Person A: I need to reinstall this computer with Debian, but I don’t have a CD
or DVD burner or any flash media.

Person B: Just use PXE.

Oh snap. Now Person B seems like less of a complete asshole. He just thinks
he's being asked an information question, _not a request for ongoing help and
support._ The author is right, there is a communication problem. And she's
part of it.

"Do you see what Person B did wrong, here? Person A was asking for help, and
clearly does not know about netbooting (or they wouldn’t have asked). Person B
assumes they know what PXE is and that they know how to use it, or at least
that they can figure it out for themselves."

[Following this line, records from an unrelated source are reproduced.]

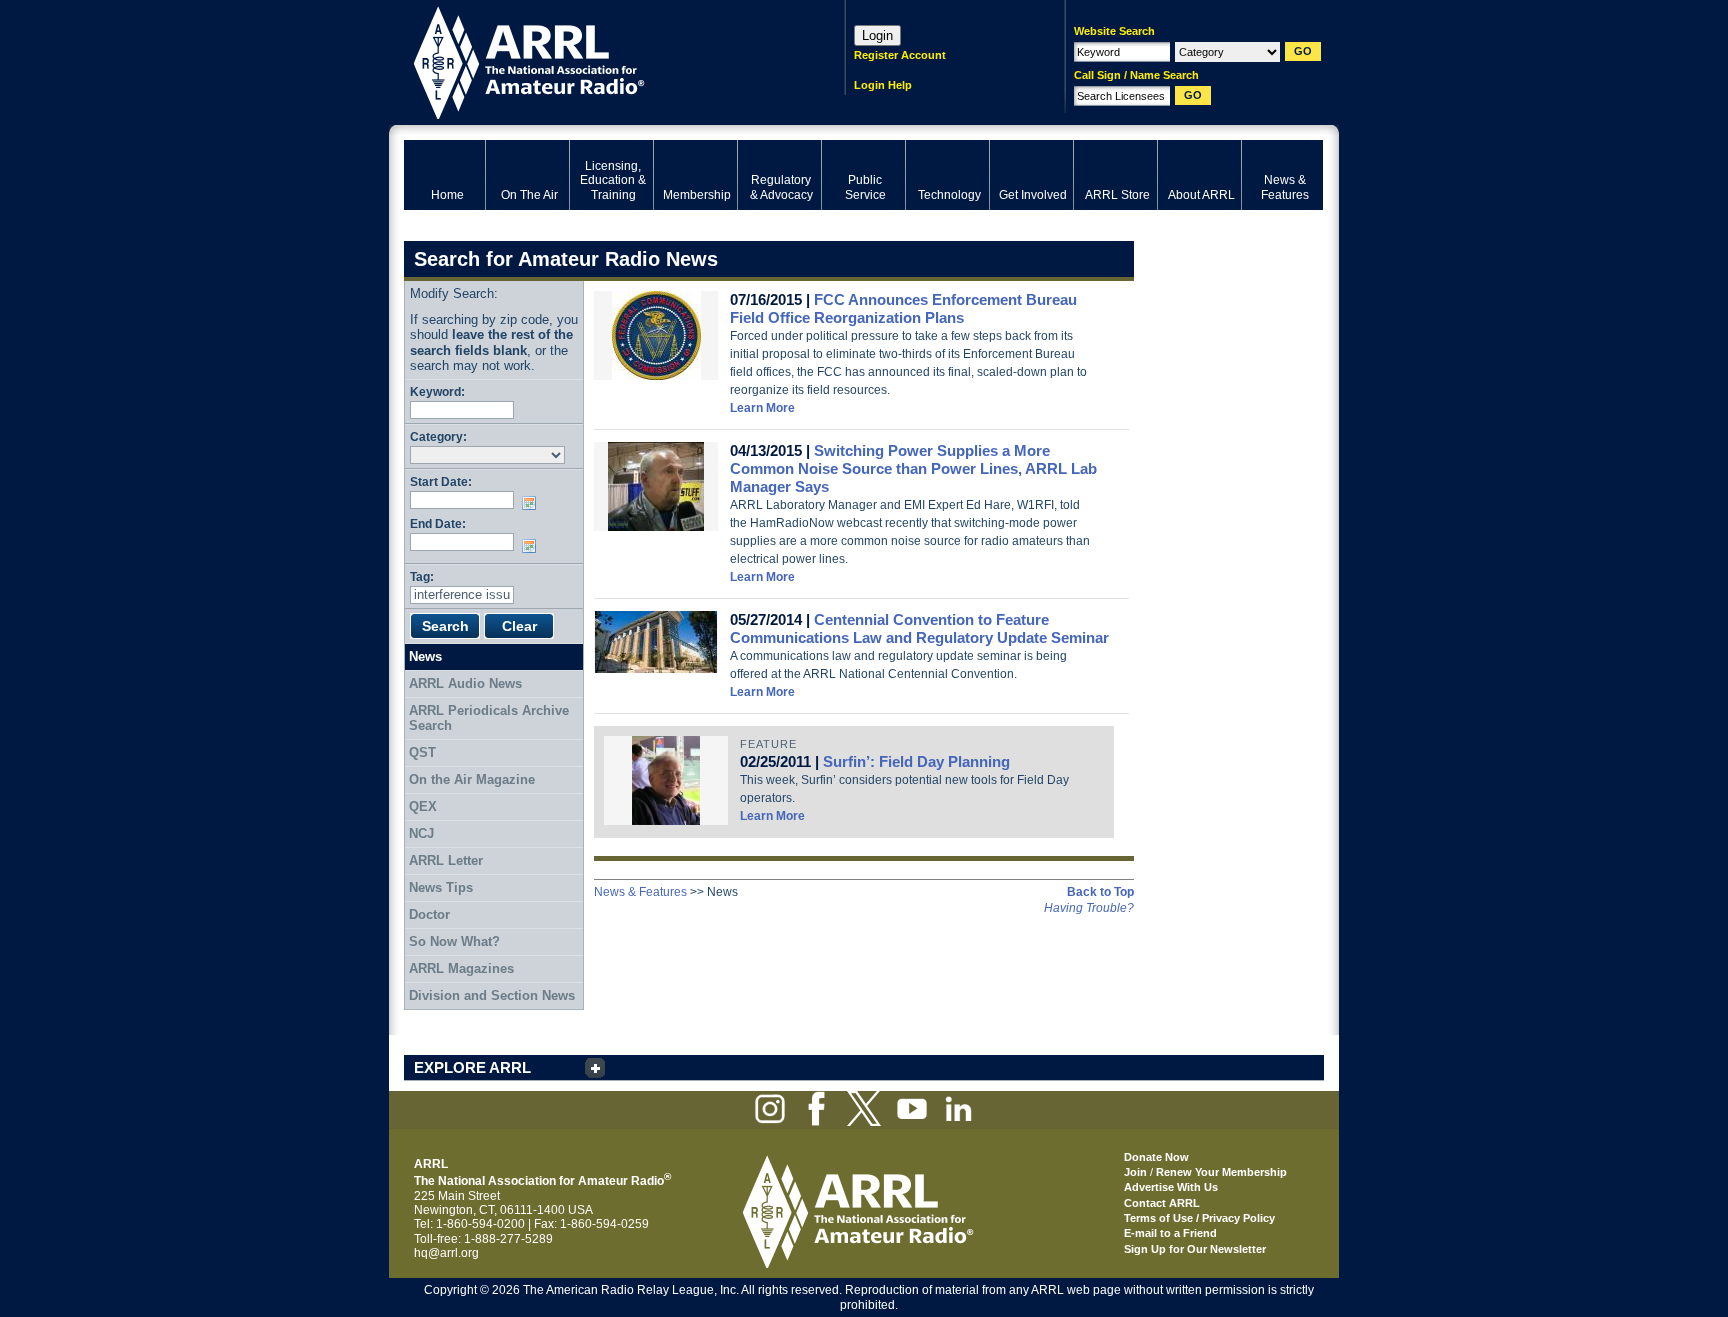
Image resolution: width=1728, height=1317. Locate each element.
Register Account (900, 55)
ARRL (598, 60)
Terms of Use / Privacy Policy (1199, 1218)
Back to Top (1100, 892)
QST (422, 752)
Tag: (422, 576)
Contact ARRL (1162, 1203)
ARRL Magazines (461, 968)
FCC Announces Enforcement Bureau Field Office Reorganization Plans (903, 308)
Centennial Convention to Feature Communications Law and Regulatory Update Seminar (919, 628)
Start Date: (441, 481)
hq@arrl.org (446, 1253)
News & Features (640, 892)
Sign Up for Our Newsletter (1195, 1249)
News (425, 656)
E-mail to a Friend (1170, 1233)
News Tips (441, 887)
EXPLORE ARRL (472, 1067)
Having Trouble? (1089, 908)
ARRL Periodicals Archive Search (489, 718)
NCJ (421, 833)
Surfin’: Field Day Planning (916, 761)
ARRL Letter (446, 860)
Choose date (533, 503)
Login (877, 35)
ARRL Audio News (465, 683)
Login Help (883, 85)
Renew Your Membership (1221, 1172)
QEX (423, 806)
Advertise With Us (1171, 1187)
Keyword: (437, 391)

The only thing Person B did was give Person A enough credit to assume they
were on the same level, probably thinking PXE just slipped Person A's mind. Do
you get it? Person B's not being elitist. He's being the opposite of that.
He's assuming that if you have any further questions, you'll just ask them
because you shouldn't feel embarrassed to do so. But more impotantly: WHY THE
HELL ARE WE NOT DISCUSSING WHAT PERSON A DID WRONG? If you don't know what PXE
is, the solution is not to complain about the vast culture of elitism in the
technology industry. The solution is to get over yourself and ask what PXE is.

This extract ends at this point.